Towards near real-time assessment of surgical skills: A comparison of feature extraction techniques.

Autor: Anh NX; Department of Mechanical and Aerospace Engineering, Monash University, Melbourne, Australia., Nataraja RM; Department of Surgical Simulation, Monash Children's Hospital, Melbourne, Australia., Chauhan S; Department of Mechanical and Aerospace Engineering, Monash University, Melbourne, Australia. Electronic address: Sunita.Chauhan@monash.edu.
Jazyk: angličtina
Zdroj: Computer methods and programs in biomedicine [Comput Methods Programs Biomed] 2020 Apr; Vol. 187, pp. 105234. Date of Electronic Publication: 2019 Nov 19.
DOI: 10.1016/j.cmpb.2019.105234
Abstrakt: Background and Objective: Surgical skill assessment aims to objectively evaluate and provide constructive feedback for trainee surgeons. Conventional methods require direct observation with assessment from surgical experts which are both unscalable and subjective. The recent involvement of surgical robotic systems in the operating room has facilitated the ability of automated evaluation of the expertise level of trainees for certain representative maneuvers by using machine learning for motion analysis.
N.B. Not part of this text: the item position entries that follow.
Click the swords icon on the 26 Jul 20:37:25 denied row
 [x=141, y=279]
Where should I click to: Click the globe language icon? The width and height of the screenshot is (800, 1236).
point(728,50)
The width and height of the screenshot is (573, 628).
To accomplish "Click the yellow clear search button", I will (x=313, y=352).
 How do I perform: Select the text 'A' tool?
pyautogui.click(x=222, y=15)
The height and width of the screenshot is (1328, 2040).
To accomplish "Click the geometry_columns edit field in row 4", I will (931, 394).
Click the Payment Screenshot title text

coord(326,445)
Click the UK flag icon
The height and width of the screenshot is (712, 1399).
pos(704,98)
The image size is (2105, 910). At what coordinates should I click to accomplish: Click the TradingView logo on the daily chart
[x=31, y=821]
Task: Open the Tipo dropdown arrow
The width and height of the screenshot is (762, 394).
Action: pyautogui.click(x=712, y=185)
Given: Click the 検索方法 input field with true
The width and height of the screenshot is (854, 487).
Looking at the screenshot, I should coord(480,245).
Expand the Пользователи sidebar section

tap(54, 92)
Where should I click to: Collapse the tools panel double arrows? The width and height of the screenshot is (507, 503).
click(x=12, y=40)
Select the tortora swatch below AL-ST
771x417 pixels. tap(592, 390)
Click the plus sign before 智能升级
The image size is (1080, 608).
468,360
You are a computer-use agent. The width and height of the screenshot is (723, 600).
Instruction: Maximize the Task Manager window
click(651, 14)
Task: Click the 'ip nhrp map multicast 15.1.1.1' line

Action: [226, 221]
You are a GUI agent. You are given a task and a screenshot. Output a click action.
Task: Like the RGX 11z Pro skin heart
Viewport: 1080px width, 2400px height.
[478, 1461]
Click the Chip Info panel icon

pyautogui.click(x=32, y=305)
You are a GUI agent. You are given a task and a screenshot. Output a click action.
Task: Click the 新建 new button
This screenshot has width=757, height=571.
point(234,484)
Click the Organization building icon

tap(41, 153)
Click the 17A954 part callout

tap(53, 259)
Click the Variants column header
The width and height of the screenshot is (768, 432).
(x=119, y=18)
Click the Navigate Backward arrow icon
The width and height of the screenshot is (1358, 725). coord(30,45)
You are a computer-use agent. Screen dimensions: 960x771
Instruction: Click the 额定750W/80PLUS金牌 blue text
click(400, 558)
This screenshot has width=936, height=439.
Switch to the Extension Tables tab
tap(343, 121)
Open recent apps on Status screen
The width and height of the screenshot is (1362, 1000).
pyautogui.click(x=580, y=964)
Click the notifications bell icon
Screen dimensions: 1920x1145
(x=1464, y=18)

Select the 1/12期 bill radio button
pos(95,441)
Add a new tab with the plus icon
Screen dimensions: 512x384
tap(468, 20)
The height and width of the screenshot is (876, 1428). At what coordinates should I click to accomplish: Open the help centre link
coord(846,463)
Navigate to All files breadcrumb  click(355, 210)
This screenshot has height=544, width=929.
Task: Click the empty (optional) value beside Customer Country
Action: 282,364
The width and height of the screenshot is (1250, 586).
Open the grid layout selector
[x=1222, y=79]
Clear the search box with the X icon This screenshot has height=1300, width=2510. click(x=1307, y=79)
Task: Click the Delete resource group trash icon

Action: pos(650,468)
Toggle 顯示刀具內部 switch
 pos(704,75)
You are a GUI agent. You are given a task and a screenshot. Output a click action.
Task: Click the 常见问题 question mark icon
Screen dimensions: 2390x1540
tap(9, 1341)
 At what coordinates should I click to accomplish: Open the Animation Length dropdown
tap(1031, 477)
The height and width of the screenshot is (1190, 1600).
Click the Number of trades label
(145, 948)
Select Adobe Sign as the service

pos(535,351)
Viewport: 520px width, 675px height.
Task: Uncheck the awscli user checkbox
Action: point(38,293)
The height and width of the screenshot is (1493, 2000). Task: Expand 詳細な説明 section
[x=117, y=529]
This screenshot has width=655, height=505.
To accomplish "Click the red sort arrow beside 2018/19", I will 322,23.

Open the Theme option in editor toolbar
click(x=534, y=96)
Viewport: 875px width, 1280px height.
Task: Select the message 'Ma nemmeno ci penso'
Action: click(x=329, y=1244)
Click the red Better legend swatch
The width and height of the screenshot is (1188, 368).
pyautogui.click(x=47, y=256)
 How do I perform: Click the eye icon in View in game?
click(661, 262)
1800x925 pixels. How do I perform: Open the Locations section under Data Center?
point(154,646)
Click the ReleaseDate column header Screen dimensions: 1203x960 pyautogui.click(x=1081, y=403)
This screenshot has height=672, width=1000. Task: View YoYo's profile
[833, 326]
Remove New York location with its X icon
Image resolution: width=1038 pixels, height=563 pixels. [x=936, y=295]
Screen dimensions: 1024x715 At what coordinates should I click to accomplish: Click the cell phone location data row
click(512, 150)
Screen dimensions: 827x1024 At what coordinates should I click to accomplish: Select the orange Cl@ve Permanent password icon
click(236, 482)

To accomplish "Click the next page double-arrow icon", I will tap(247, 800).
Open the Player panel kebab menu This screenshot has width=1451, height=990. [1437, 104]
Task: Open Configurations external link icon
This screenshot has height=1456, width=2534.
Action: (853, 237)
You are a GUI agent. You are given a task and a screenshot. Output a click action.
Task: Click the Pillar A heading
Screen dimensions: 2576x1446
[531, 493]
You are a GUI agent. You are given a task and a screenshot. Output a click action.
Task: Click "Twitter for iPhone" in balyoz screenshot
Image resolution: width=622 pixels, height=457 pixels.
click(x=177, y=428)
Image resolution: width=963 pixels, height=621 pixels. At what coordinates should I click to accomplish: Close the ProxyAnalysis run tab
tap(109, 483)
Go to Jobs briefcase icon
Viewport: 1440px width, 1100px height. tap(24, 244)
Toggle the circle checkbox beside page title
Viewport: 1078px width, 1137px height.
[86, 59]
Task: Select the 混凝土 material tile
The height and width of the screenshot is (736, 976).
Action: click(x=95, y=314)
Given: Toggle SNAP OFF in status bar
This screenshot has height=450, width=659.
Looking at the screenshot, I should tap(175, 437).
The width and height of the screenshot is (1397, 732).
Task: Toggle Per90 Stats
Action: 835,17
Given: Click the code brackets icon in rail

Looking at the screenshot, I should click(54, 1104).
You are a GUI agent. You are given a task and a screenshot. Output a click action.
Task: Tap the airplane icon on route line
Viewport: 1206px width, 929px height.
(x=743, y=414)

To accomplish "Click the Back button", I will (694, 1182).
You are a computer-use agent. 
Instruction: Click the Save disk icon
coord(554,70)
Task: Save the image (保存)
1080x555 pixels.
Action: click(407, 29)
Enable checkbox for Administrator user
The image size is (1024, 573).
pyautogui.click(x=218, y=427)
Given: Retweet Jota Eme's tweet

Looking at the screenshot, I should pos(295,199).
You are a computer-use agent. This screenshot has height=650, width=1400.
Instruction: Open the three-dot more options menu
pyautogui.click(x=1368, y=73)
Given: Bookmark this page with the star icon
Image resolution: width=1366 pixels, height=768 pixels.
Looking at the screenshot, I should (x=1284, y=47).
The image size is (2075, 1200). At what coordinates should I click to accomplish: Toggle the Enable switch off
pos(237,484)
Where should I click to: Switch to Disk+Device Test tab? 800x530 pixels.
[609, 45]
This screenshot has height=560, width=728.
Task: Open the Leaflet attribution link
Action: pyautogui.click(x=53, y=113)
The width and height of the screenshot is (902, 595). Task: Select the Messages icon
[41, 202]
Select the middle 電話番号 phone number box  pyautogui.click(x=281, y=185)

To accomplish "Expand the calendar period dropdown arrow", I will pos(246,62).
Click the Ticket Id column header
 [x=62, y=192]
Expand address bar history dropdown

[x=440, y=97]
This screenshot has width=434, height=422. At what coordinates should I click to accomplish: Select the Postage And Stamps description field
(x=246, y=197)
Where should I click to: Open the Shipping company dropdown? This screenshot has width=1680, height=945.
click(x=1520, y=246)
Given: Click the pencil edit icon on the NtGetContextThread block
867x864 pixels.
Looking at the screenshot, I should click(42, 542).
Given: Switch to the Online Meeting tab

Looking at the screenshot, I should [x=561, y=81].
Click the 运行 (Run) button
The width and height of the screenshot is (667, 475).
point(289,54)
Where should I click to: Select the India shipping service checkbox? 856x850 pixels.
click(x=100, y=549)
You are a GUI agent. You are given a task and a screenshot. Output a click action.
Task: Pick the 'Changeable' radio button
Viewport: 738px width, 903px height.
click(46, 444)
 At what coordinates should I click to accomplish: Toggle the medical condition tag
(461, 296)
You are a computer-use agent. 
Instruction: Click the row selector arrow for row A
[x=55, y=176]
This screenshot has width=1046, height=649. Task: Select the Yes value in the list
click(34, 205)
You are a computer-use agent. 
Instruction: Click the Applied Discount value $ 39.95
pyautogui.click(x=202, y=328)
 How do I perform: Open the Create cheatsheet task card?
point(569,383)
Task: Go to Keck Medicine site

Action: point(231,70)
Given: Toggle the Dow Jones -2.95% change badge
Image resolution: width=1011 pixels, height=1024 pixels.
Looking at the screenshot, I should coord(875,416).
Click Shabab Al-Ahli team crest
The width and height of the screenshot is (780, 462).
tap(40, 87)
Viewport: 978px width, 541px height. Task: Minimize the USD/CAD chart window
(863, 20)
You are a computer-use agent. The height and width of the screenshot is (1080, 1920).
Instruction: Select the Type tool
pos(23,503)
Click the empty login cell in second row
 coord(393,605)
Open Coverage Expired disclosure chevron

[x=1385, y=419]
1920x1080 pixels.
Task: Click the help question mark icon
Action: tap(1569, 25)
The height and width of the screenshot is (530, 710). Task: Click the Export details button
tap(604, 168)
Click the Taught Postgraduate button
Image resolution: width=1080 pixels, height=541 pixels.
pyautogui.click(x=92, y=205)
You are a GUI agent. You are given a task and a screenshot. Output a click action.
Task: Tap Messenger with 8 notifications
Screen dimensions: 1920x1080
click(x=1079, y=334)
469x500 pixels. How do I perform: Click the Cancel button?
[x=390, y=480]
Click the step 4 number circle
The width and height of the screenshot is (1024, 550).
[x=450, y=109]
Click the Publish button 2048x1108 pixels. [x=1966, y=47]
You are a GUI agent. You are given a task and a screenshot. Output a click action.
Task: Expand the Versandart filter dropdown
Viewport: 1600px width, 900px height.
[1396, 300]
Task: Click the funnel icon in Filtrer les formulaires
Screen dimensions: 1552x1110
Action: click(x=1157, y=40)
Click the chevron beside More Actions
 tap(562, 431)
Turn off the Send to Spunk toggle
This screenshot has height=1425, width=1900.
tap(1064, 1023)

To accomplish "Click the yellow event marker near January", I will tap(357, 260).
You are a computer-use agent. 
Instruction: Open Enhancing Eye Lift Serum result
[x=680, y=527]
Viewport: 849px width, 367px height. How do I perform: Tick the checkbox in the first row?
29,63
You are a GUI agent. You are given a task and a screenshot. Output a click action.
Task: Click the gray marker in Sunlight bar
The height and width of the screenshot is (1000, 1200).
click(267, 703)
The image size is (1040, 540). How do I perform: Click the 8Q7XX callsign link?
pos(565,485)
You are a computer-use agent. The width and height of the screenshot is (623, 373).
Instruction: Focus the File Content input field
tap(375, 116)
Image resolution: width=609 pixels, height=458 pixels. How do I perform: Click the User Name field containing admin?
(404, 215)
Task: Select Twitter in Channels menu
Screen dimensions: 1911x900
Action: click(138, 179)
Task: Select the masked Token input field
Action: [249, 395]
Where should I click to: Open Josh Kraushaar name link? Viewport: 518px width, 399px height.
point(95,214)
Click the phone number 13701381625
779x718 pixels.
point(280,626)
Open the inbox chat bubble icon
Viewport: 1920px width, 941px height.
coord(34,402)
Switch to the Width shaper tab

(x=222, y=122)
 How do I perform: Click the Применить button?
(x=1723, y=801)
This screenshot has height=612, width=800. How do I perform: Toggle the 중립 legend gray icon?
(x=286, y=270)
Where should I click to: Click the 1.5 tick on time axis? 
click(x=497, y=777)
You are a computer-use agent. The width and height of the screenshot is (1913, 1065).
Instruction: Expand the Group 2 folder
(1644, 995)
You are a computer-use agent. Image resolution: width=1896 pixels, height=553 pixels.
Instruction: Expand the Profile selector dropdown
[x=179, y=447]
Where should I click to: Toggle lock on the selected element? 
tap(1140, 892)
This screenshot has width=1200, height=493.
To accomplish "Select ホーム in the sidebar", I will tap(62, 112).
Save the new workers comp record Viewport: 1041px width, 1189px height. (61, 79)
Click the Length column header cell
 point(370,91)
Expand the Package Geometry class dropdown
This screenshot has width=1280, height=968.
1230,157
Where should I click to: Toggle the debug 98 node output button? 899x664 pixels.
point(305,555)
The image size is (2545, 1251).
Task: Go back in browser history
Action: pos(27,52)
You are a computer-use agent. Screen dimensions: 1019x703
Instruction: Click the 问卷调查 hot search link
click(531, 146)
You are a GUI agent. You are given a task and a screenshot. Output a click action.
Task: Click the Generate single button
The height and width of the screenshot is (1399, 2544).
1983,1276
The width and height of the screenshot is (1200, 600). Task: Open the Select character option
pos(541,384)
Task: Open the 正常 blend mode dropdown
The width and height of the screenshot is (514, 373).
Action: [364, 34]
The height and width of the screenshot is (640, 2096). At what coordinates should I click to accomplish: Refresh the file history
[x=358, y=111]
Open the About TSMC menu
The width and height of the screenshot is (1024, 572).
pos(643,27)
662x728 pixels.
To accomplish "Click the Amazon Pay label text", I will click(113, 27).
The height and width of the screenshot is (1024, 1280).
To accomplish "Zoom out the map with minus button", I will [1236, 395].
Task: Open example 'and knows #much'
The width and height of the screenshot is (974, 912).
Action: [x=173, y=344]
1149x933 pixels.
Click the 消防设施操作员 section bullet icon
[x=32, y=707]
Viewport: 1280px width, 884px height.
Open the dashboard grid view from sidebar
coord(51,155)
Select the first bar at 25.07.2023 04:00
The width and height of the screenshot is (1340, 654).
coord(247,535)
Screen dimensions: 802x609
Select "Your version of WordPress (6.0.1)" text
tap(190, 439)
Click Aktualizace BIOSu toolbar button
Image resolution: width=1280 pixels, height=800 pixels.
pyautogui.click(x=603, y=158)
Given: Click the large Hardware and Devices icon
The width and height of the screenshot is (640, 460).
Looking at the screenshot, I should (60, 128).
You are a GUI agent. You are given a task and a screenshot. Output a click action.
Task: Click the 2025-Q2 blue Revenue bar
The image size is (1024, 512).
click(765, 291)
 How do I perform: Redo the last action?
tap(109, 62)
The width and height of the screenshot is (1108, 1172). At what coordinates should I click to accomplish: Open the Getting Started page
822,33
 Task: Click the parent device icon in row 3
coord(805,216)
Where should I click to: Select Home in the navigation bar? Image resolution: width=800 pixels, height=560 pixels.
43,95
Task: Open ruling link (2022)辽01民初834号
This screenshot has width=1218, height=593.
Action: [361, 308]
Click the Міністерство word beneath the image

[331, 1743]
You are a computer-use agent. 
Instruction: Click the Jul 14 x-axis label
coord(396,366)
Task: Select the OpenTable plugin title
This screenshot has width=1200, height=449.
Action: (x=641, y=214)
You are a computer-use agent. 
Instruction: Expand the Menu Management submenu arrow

The features extraction technique plays a critical role in such an automated surgical skill assessment system.
Methods: We present a direct comparison of nine well-known feature extraction techniques which are statistical features, principal component analysis, discrete Fourier/Cosine transform, codebook, deep learning models and auto-encoder for automated surgical skills evaluation. Towards near real-time evaluation, we also investigate the effect of time interval on the classification accuracy and efficiency.
Results: We validate the study on the benchmark robotic surgical training JIGSAWS dataset. An accuracy of 95.63, 90.17 and 90.26% by the Principal Component Analysis and 96.84, 92.75 and 95.36% by the deep Convolutional Neural Network for suturing, knot tying and needle passing, respectively, highlighted the effectiveness of these two techniques in extracting the most discriminative features among different surgical skill levels.
Conclusions: This study contributes toward the development of an online automated and efficient surgical skills assessment technique.
Competing Interests: Declaration of Competing Interest None.